(Stored data)
---

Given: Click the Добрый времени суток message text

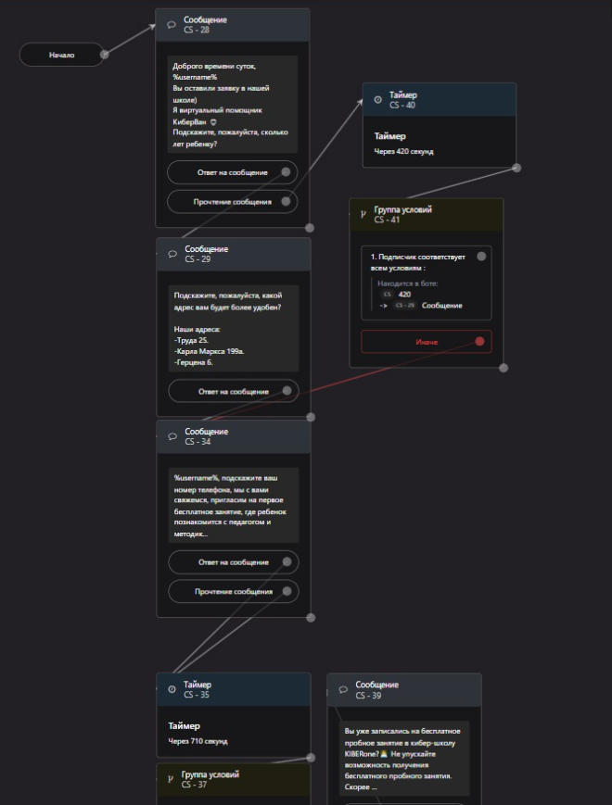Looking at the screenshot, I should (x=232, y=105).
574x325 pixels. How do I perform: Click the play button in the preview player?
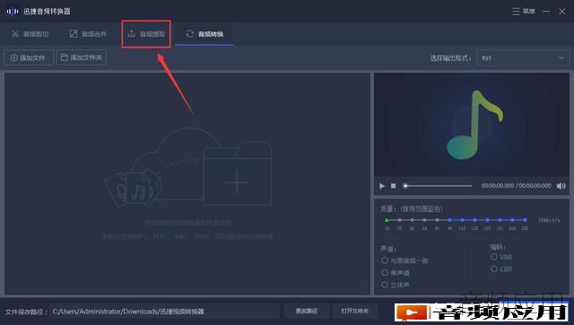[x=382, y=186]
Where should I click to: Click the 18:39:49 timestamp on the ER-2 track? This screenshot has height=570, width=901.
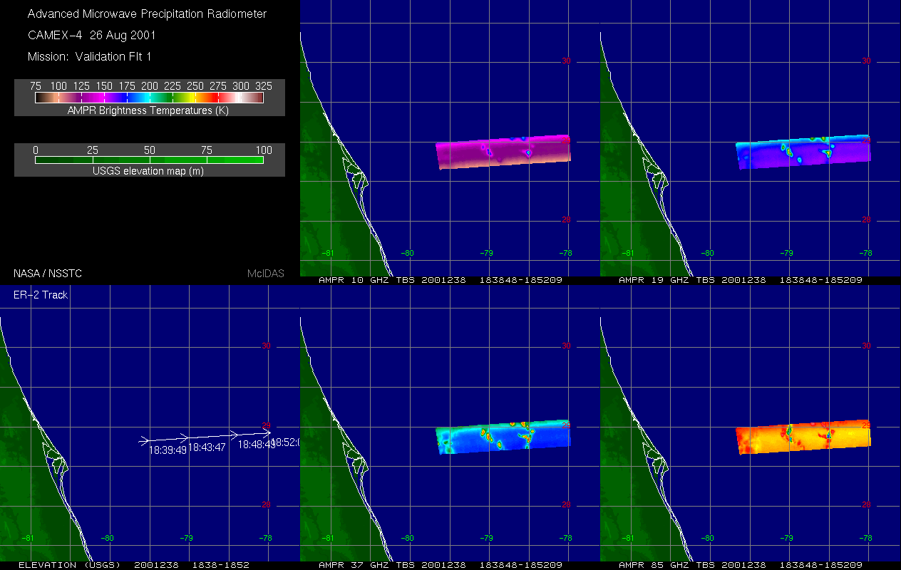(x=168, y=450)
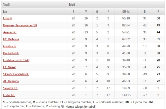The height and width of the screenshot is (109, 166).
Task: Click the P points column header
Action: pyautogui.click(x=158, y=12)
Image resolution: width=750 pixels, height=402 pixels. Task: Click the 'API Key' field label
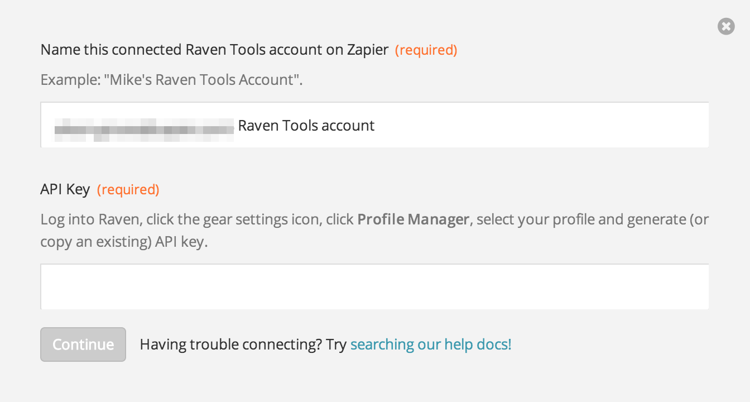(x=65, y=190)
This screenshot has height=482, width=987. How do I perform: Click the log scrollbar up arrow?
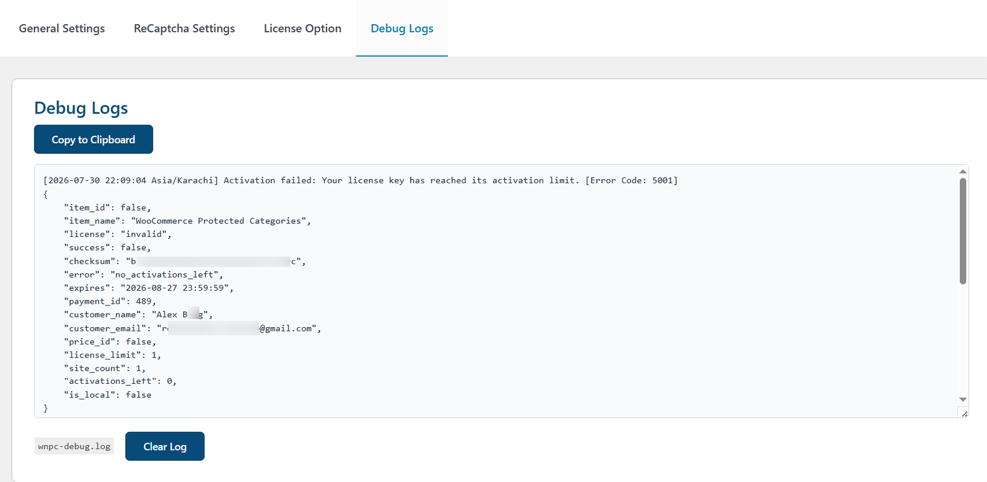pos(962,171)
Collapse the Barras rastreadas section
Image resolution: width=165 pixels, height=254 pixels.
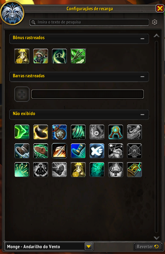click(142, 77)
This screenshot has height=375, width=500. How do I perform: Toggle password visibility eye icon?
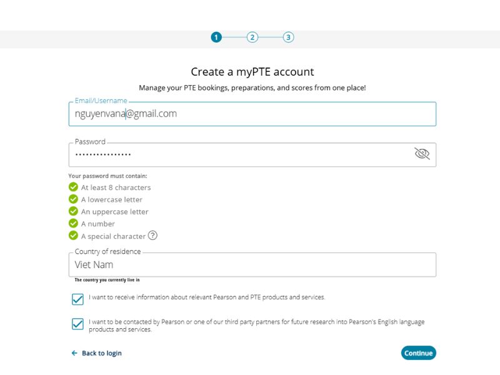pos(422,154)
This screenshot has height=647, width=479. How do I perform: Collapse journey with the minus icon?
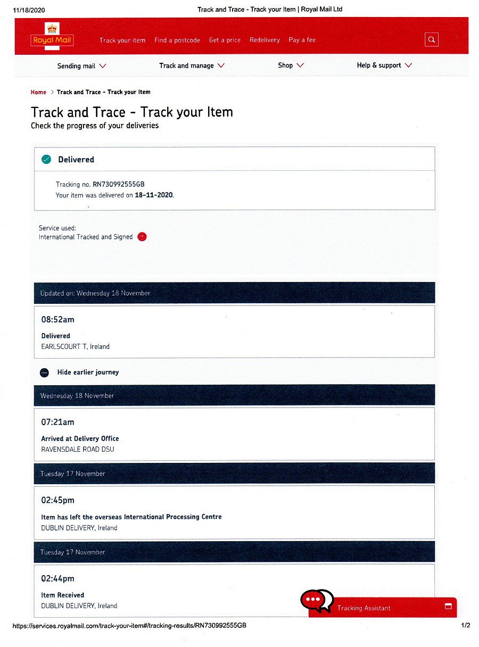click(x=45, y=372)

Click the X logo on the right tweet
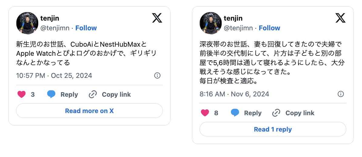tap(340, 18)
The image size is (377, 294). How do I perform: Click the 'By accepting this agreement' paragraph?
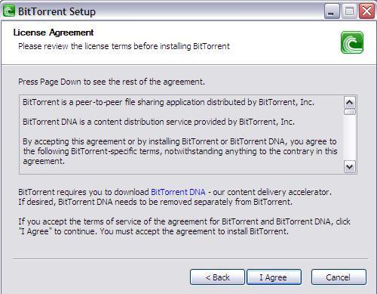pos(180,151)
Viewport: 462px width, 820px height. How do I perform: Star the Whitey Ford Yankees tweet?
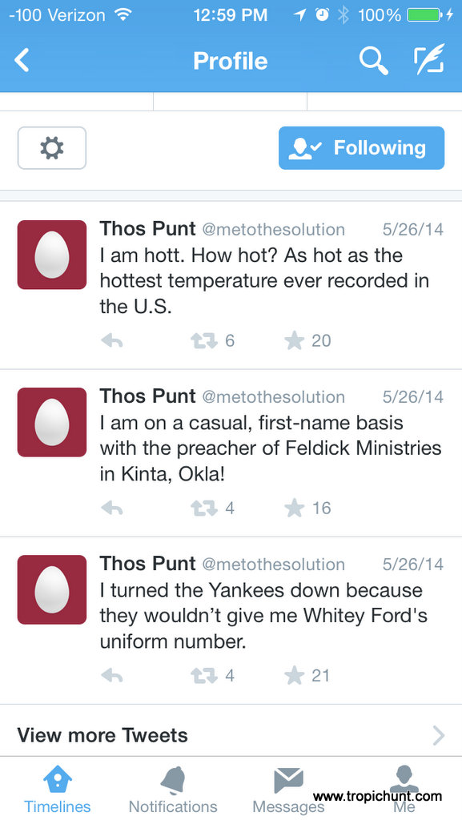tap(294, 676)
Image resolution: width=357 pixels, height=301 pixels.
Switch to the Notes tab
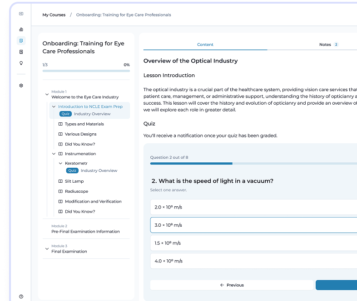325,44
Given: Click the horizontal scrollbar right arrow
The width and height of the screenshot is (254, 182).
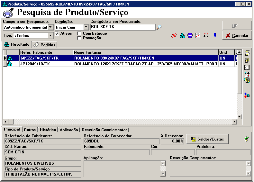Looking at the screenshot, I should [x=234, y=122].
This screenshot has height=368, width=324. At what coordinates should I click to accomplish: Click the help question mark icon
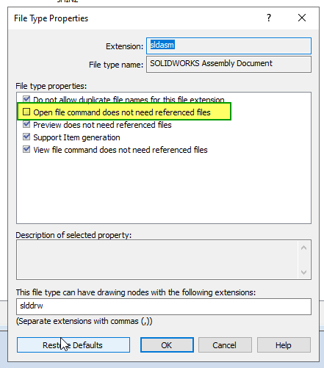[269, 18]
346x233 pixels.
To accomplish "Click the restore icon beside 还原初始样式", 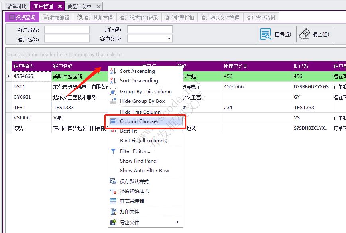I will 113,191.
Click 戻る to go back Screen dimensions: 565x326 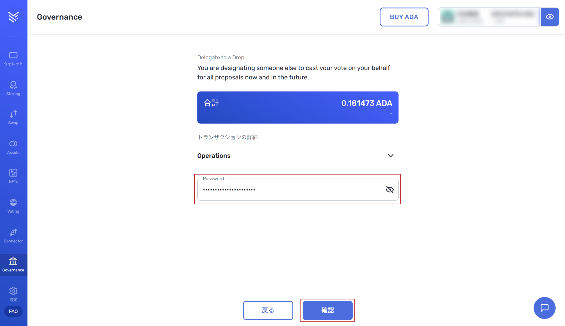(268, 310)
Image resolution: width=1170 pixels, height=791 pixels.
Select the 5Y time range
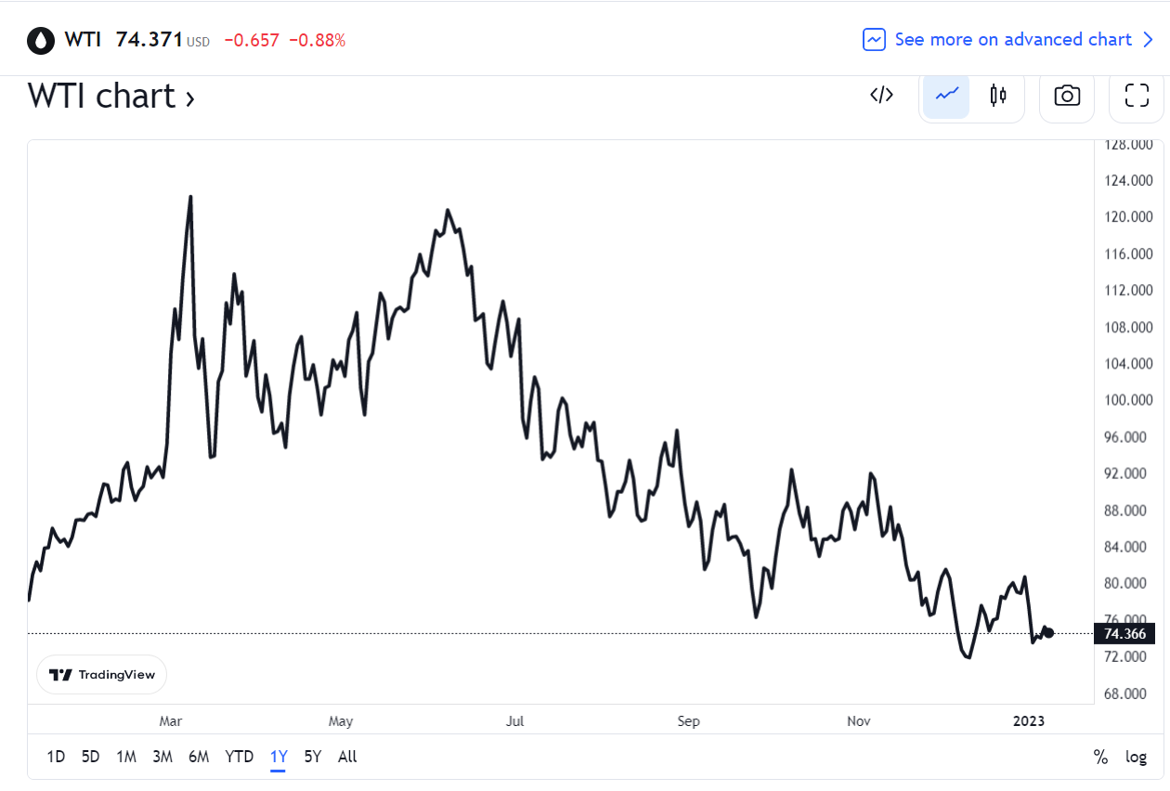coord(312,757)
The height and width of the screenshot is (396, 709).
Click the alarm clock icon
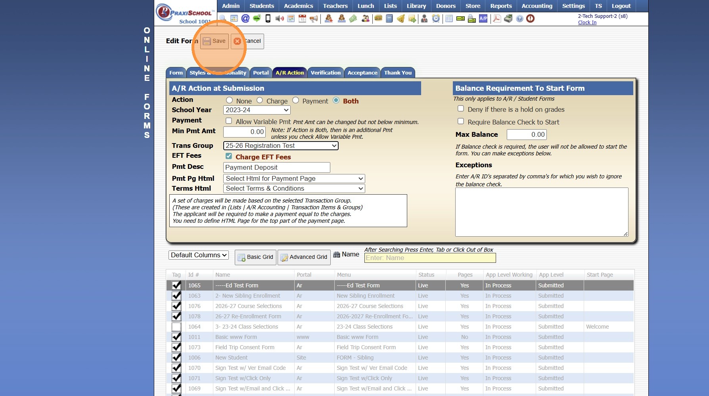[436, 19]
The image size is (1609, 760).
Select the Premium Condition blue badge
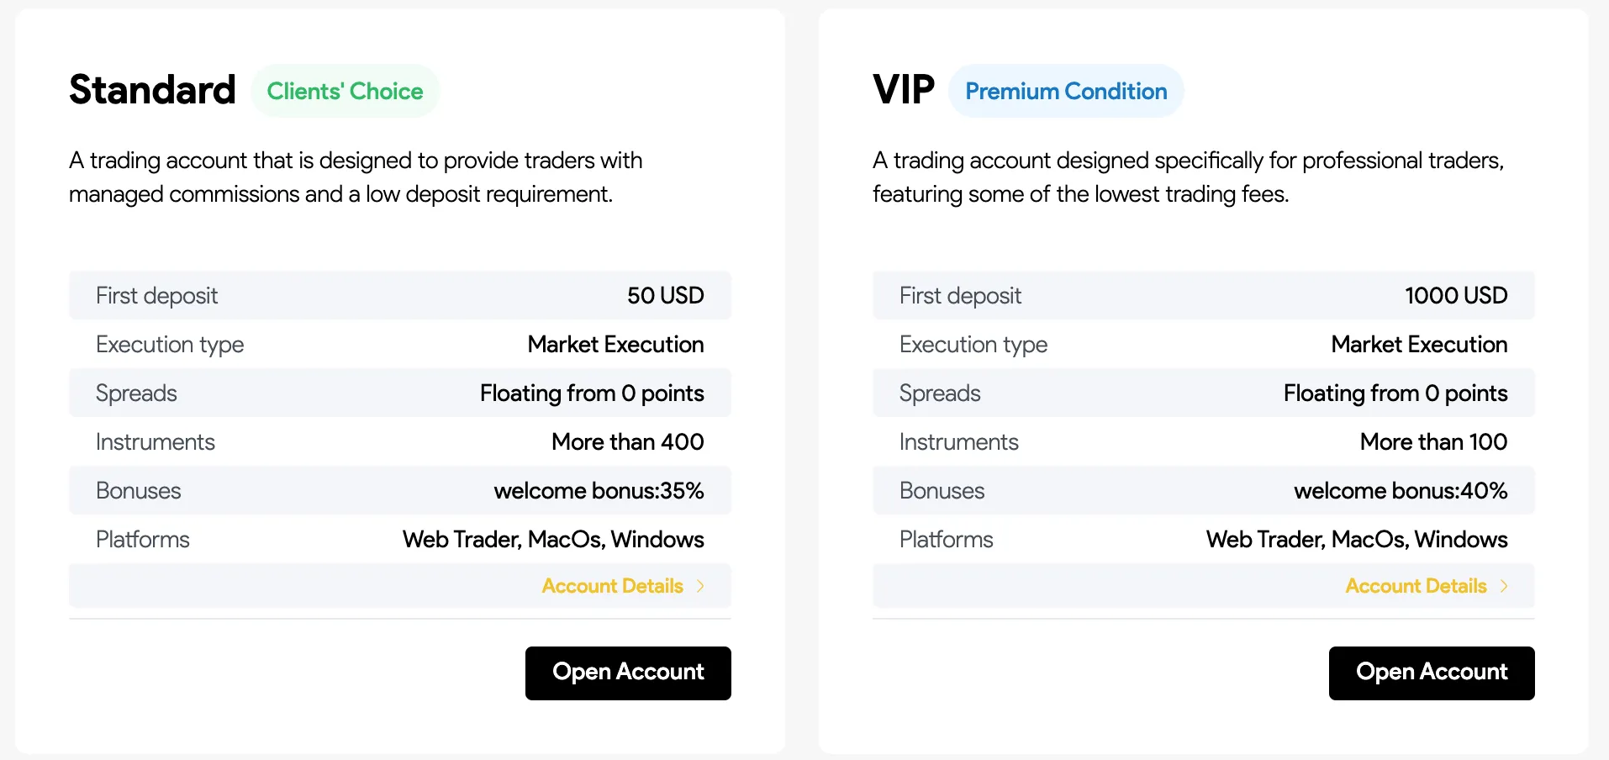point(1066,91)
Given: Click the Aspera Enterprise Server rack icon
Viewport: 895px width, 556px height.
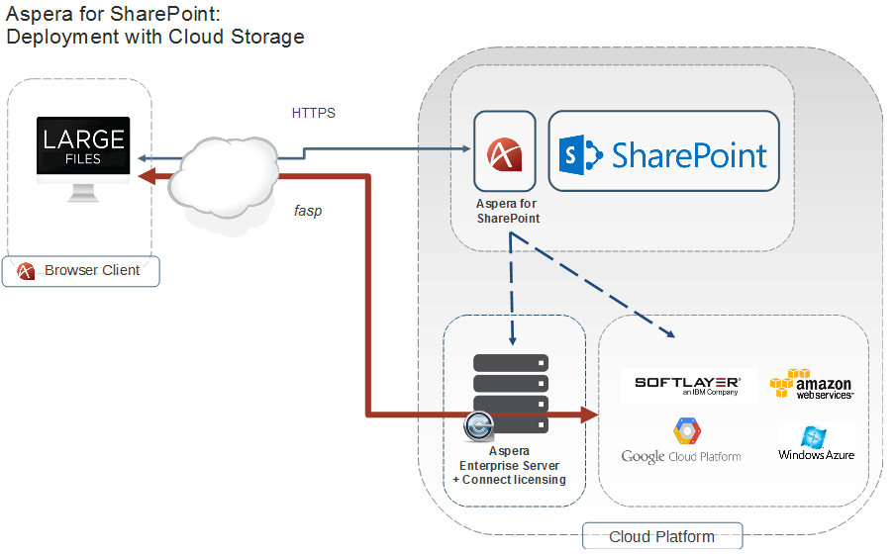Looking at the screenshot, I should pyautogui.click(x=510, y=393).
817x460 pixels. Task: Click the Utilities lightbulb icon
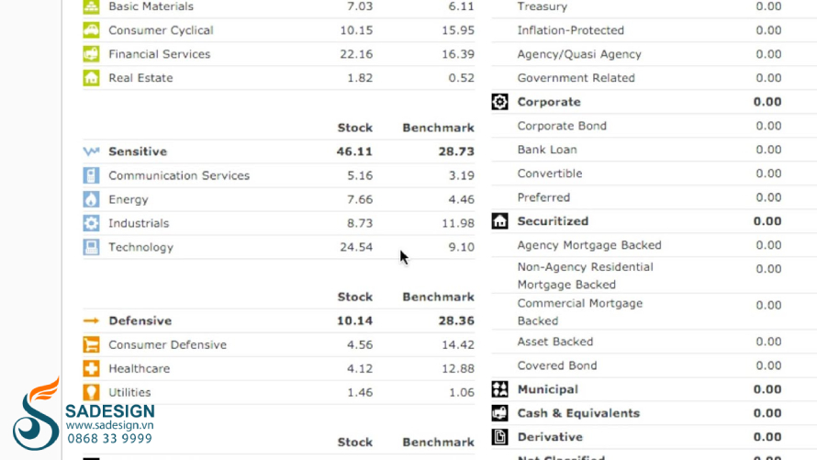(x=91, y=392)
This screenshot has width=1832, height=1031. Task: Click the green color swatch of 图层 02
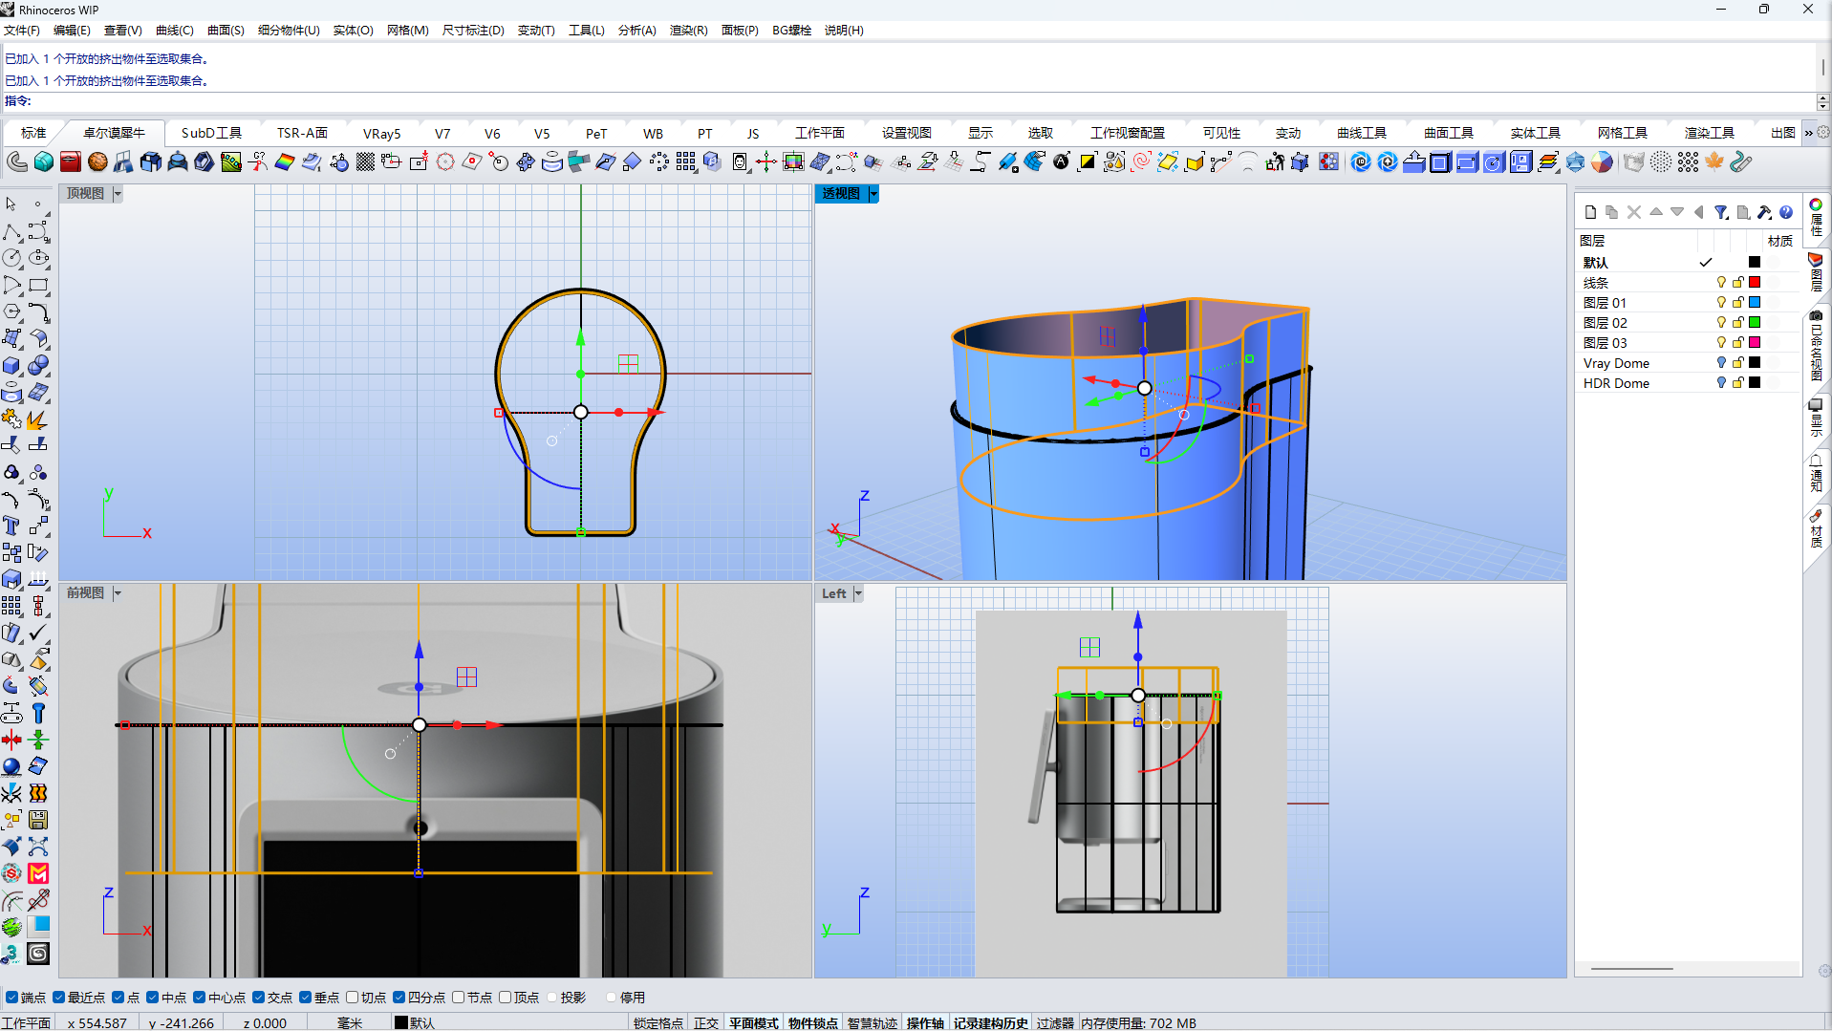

---

**GOAL OF THE EXERCISE**
With pictures omitted, repeat the entries above word for word from the line holding "This screenshot has height=647, width=479." down to the line holding "Given: Click the horizontal", keeping both of those lines.

**THE COMPLETED TASK**
This screenshot has height=647, width=479. How do I perform: Collapse journey with the minus icon?
click(x=45, y=372)

Click the X logo on the right tweet
tap(340, 18)
The image size is (377, 294). How do I perform: Click the 'By accepting this agreement' paragraph?
pos(180,151)
Viewport: 462px width, 820px height. How do I perform: Star the Whitey Ford Yankees tweet?
tap(294, 676)
Image resolution: width=357 pixels, height=301 pixels.
Switch to the Notes tab
325,44
Given: Click the horizontal scrollbar right arrow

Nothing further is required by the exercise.